Aim of the task
Copy each line of the records below that contains the word "menu", matching case exactly.

Material to process
++++++++++

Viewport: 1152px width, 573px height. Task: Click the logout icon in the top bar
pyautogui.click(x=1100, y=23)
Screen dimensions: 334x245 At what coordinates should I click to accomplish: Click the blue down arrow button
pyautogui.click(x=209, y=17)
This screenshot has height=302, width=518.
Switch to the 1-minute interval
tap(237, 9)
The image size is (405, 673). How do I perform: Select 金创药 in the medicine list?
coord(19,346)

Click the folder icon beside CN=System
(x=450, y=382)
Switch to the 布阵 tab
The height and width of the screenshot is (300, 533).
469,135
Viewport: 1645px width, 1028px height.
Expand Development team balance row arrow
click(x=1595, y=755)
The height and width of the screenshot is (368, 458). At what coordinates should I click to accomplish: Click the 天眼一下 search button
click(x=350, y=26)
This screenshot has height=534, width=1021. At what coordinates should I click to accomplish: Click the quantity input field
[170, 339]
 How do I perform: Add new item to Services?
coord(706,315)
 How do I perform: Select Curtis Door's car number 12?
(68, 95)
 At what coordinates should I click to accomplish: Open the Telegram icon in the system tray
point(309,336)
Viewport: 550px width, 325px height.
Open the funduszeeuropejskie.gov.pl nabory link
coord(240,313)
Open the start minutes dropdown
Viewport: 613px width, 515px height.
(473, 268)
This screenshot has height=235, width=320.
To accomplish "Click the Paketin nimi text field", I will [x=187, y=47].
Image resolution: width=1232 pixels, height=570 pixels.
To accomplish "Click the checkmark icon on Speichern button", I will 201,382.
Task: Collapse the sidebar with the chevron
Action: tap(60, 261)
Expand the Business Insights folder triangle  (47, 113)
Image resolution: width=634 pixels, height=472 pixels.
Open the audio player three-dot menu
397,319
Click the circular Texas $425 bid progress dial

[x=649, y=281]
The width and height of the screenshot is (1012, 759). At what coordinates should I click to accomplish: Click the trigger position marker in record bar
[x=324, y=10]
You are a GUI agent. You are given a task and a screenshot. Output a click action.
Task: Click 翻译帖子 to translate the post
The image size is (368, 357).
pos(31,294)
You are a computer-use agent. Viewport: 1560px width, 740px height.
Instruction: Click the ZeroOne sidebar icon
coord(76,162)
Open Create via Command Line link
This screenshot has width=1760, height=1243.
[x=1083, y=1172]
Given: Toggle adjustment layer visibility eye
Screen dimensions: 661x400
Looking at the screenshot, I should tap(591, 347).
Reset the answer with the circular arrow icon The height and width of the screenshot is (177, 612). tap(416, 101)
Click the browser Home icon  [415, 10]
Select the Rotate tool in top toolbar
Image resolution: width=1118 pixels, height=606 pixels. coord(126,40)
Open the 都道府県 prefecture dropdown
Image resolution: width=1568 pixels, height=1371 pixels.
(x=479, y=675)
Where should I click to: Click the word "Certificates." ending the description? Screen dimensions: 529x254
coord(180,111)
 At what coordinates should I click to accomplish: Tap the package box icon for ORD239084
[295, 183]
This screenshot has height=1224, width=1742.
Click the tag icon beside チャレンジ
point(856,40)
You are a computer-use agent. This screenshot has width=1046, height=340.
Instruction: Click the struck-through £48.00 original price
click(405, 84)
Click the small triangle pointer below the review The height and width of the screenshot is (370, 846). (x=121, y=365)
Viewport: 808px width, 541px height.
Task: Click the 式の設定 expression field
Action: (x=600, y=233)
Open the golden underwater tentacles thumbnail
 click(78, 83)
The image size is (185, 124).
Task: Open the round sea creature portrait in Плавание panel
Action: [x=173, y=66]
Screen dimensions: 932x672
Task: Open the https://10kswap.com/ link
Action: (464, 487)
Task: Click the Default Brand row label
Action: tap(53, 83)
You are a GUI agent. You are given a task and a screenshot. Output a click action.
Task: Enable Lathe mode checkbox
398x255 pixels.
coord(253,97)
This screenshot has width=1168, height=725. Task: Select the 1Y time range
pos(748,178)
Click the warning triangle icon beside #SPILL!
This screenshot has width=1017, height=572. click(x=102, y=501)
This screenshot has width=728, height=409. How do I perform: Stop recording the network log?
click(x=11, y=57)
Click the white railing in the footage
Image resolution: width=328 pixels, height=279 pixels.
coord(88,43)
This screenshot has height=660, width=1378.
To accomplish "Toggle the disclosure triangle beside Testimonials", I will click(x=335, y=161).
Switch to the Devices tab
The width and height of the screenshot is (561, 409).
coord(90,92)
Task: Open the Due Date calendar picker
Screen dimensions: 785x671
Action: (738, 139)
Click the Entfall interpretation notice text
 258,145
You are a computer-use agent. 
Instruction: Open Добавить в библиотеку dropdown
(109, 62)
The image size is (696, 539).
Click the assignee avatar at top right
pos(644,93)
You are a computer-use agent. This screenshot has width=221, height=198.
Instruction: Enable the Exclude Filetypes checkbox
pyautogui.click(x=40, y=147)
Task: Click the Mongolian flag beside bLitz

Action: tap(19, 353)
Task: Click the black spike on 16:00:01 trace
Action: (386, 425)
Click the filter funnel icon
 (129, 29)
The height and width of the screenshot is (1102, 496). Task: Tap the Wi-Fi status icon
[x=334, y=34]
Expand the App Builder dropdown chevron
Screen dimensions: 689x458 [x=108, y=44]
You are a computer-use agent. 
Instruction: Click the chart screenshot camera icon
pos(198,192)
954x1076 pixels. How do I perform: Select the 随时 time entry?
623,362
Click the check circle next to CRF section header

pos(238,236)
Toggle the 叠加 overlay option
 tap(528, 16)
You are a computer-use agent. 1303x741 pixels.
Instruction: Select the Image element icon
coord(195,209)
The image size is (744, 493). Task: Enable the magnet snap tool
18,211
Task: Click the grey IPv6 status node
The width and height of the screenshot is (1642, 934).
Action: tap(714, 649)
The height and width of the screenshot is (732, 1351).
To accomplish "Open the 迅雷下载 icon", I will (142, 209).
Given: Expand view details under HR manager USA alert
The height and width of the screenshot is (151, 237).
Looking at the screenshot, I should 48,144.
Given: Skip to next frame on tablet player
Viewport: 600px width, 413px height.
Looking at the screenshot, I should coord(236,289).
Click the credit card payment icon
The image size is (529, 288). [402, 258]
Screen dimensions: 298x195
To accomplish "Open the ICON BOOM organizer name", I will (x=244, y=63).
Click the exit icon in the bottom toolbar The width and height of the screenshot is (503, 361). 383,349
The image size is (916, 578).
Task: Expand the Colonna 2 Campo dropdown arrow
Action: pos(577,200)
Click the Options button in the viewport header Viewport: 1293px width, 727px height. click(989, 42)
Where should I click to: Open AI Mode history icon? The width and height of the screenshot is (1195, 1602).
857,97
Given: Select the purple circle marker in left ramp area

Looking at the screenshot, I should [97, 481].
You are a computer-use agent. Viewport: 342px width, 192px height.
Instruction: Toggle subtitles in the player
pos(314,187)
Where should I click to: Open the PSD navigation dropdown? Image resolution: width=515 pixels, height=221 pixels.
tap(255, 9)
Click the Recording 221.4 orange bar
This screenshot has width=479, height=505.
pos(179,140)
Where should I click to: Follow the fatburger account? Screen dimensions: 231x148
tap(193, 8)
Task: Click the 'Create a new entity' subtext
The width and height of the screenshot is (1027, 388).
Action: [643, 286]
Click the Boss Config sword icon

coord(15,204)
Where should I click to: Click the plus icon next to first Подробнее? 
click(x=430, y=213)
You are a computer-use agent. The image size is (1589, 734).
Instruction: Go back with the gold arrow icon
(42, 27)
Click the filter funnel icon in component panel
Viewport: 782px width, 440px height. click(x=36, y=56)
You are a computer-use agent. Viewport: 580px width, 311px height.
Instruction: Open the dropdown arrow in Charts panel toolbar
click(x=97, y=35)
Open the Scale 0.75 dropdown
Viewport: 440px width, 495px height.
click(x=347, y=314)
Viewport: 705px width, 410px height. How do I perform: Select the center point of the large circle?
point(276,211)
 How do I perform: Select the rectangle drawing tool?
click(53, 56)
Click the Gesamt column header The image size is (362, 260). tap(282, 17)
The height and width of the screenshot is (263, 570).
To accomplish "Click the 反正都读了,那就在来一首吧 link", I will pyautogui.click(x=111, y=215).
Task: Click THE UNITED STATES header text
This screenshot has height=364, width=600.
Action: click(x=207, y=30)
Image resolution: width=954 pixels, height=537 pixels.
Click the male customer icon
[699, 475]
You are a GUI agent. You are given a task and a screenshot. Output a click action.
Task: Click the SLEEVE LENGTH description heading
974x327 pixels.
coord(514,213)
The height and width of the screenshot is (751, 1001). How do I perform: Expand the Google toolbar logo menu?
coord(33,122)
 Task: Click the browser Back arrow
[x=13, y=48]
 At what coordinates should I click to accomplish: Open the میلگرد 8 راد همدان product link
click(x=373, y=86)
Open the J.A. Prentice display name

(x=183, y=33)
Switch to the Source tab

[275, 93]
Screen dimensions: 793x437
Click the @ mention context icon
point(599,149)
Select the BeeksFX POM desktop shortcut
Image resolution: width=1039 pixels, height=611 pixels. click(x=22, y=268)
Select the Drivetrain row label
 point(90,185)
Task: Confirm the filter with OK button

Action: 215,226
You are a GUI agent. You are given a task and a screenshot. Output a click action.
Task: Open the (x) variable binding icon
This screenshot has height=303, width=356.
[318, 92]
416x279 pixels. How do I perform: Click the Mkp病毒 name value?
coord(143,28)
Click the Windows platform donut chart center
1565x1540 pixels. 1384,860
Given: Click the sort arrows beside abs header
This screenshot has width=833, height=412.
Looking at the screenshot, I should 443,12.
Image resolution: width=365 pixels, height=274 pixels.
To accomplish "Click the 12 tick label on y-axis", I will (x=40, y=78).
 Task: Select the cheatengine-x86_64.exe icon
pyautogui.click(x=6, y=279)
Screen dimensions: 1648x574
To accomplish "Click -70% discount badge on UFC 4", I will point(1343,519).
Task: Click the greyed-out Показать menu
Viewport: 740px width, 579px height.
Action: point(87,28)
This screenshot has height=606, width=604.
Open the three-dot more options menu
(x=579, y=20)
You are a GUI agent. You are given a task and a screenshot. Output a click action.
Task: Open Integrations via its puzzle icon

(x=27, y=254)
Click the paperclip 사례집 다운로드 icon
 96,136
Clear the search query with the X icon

++++++++++

Task response
Open the audio player three-dot menu
The height and width of the screenshot is (751, 1001). How do I perform: Expand the Google toolbar logo menu?
Task: Click the greyed-out Показать menu
Open the three-dot more options menu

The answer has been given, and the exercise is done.